■ **Exercise prompt**:
Look through the entries below, please, and copy every line with the word "computer".

■ **Task input**:

◇ ◇ ◇

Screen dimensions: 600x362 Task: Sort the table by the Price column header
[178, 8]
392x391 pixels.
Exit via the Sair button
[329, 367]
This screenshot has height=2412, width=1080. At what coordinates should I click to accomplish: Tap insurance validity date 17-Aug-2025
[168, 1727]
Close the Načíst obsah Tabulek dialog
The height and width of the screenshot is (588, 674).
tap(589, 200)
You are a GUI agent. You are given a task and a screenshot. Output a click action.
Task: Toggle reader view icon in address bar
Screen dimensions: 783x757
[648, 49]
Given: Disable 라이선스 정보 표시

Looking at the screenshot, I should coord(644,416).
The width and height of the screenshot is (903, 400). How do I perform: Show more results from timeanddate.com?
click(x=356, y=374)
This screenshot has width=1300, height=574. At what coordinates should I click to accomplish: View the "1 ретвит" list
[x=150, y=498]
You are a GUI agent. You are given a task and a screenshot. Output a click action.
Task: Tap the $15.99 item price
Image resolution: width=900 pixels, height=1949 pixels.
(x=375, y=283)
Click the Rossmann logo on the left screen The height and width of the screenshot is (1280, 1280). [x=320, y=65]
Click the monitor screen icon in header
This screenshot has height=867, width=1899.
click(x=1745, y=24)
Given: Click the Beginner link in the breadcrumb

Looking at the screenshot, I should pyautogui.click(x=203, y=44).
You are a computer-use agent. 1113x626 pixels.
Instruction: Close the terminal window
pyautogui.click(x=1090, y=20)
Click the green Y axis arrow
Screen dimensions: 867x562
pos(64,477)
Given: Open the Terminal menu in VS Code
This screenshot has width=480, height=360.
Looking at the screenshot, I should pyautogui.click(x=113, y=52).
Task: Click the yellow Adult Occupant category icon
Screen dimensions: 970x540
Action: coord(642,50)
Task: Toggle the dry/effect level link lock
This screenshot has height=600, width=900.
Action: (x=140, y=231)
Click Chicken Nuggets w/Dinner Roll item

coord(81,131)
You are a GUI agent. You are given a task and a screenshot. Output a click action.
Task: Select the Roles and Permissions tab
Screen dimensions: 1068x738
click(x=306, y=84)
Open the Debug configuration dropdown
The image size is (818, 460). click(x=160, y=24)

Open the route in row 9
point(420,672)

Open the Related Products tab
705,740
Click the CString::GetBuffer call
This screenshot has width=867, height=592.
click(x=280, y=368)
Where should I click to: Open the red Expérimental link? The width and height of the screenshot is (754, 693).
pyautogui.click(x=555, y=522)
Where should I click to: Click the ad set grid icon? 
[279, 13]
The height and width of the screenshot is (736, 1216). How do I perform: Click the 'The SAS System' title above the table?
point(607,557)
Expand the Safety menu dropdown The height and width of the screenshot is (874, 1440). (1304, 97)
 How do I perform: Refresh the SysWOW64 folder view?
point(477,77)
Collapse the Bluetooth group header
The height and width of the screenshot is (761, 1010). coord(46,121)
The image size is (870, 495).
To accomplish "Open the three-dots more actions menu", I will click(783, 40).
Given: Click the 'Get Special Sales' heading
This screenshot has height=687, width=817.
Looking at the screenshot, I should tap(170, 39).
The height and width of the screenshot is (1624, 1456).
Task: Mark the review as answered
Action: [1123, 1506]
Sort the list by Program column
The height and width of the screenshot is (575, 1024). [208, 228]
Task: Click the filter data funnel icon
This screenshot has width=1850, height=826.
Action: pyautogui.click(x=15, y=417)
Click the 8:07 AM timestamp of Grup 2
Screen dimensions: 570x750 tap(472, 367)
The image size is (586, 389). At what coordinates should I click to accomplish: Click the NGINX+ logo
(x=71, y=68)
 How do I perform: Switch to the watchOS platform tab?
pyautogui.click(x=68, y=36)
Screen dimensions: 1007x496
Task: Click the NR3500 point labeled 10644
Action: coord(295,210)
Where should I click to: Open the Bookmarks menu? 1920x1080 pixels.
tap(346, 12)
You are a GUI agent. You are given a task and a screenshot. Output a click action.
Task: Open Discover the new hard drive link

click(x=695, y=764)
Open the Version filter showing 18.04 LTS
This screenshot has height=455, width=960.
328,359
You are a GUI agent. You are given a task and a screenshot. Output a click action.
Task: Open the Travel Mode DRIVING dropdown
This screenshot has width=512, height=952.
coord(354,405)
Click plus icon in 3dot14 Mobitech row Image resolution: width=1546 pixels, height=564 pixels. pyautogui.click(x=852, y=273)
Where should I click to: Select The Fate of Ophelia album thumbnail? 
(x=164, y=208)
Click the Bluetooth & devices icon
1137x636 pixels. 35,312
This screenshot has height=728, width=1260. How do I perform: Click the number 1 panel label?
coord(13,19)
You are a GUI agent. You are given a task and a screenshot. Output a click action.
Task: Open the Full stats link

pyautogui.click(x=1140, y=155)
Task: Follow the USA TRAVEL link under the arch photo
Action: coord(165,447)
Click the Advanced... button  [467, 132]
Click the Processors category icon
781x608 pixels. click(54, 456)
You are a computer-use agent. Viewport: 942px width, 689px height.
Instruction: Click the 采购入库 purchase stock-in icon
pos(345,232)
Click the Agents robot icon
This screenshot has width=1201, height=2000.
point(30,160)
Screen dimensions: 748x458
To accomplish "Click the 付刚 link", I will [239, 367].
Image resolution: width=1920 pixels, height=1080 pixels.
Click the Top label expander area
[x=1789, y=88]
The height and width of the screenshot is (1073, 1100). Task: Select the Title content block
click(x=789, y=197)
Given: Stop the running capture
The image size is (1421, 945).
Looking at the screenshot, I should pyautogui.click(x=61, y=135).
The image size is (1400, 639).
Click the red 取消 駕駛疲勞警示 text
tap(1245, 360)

◇ ◇ ◇

■ **Result of this task**:
You are a computer-use agent. 1113x626 pixels.
You are a computer-use agent. Viewport: 942px width, 689px height.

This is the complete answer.